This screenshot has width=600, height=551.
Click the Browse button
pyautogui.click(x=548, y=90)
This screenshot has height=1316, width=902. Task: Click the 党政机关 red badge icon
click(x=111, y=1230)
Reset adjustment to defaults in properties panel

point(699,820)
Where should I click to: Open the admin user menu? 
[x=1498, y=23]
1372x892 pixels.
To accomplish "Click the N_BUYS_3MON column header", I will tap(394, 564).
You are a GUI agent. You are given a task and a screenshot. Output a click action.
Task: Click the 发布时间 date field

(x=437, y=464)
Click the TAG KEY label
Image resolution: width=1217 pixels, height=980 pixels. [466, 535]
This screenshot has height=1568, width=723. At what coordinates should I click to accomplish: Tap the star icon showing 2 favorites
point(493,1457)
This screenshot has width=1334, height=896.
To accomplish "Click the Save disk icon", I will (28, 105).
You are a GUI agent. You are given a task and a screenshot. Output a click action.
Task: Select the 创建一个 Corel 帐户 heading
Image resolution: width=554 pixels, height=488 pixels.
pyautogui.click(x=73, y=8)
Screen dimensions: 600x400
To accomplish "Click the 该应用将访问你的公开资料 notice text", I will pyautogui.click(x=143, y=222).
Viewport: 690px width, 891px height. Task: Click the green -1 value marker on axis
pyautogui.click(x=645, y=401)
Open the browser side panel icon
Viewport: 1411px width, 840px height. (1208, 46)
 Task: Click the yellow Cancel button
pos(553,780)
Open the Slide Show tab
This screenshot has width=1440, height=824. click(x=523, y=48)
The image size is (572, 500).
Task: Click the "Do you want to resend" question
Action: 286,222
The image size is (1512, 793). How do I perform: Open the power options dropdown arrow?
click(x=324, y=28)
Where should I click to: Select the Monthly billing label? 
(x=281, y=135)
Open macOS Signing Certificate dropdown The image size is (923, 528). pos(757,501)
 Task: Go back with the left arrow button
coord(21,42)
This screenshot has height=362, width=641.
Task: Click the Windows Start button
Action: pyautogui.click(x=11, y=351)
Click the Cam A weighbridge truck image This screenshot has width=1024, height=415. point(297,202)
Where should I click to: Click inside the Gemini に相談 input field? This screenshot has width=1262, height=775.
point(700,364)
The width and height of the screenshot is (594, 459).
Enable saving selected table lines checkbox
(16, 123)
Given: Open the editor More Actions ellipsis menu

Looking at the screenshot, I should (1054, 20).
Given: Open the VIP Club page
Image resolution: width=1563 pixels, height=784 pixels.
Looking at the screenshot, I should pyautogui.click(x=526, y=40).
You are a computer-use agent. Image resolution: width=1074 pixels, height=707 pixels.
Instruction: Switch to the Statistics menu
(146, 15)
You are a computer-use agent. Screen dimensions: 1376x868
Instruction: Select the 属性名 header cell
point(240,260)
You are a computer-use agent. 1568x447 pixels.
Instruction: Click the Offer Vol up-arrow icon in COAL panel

## TO DO
Your answer should be the data above, retyped exactly.

## RESULT BELOW
This screenshot has width=600, height=551.
Click the Browse button
pyautogui.click(x=548, y=90)
This screenshot has height=1316, width=902. Task: Click the 党政机关 red badge icon
click(x=111, y=1230)
Reset adjustment to defaults in properties panel

point(699,820)
Where should I click to: Open the admin user menu? 
[x=1498, y=23]
1372x892 pixels.
To accomplish "Click the N_BUYS_3MON column header", I will tap(394, 564).
You are a GUI agent. You are given a task and a screenshot. Output a click action.
Task: Click the 发布时间 date field

(x=437, y=464)
Click the TAG KEY label
Image resolution: width=1217 pixels, height=980 pixels. [466, 535]
This screenshot has height=1568, width=723. At what coordinates should I click to accomplish: Tap the star icon showing 2 favorites
point(493,1457)
This screenshot has width=1334, height=896.
To accomplish "Click the Save disk icon", I will (28, 105).
You are a GUI agent. You are given a task and a screenshot. Output a click action.
Task: Select the 创建一个 Corel 帐户 heading
Image resolution: width=554 pixels, height=488 pixels.
pyautogui.click(x=73, y=8)
Screen dimensions: 600x400
To accomplish "Click the 该应用将访问你的公开资料 notice text", I will pyautogui.click(x=143, y=222).
Viewport: 690px width, 891px height. Task: Click the green -1 value marker on axis
pyautogui.click(x=645, y=401)
Open the browser side panel icon
Viewport: 1411px width, 840px height. (1208, 46)
 Task: Click the yellow Cancel button
pos(553,780)
Open the Slide Show tab
This screenshot has width=1440, height=824. click(x=523, y=48)
The image size is (572, 500).
Task: Click the "Do you want to resend" question
Action: 286,222
The image size is (1512, 793). How do I perform: Open the power options dropdown arrow?
click(x=324, y=28)
Where should I click to: Select the Monthly billing label? 
(x=281, y=135)
Open macOS Signing Certificate dropdown The image size is (923, 528). pos(757,501)
 Task: Go back with the left arrow button
coord(21,42)
This screenshot has height=362, width=641.
Task: Click the Windows Start button
Action: pyautogui.click(x=11, y=351)
Click the Cam A weighbridge truck image This screenshot has width=1024, height=415. point(297,202)
Where should I click to: Click inside the Gemini に相談 input field? This screenshot has width=1262, height=775.
point(700,364)
The width and height of the screenshot is (594, 459).
Enable saving selected table lines checkbox
(16, 123)
Given: Open the editor More Actions ellipsis menu

Looking at the screenshot, I should (1054, 20).
Given: Open the VIP Club page
Image resolution: width=1563 pixels, height=784 pixels.
Looking at the screenshot, I should pyautogui.click(x=526, y=40).
You are a computer-use agent. Image resolution: width=1074 pixels, height=707 pixels.
Instruction: Switch to the Statistics menu
(146, 15)
You are a computer-use agent. Screen dimensions: 1376x868
Instruction: Select the 属性名 header cell
point(240,260)
You are a computer-use agent. 1568x447 pixels.
Instruction: Click the Offer Vol up-arrow icon in COAL panel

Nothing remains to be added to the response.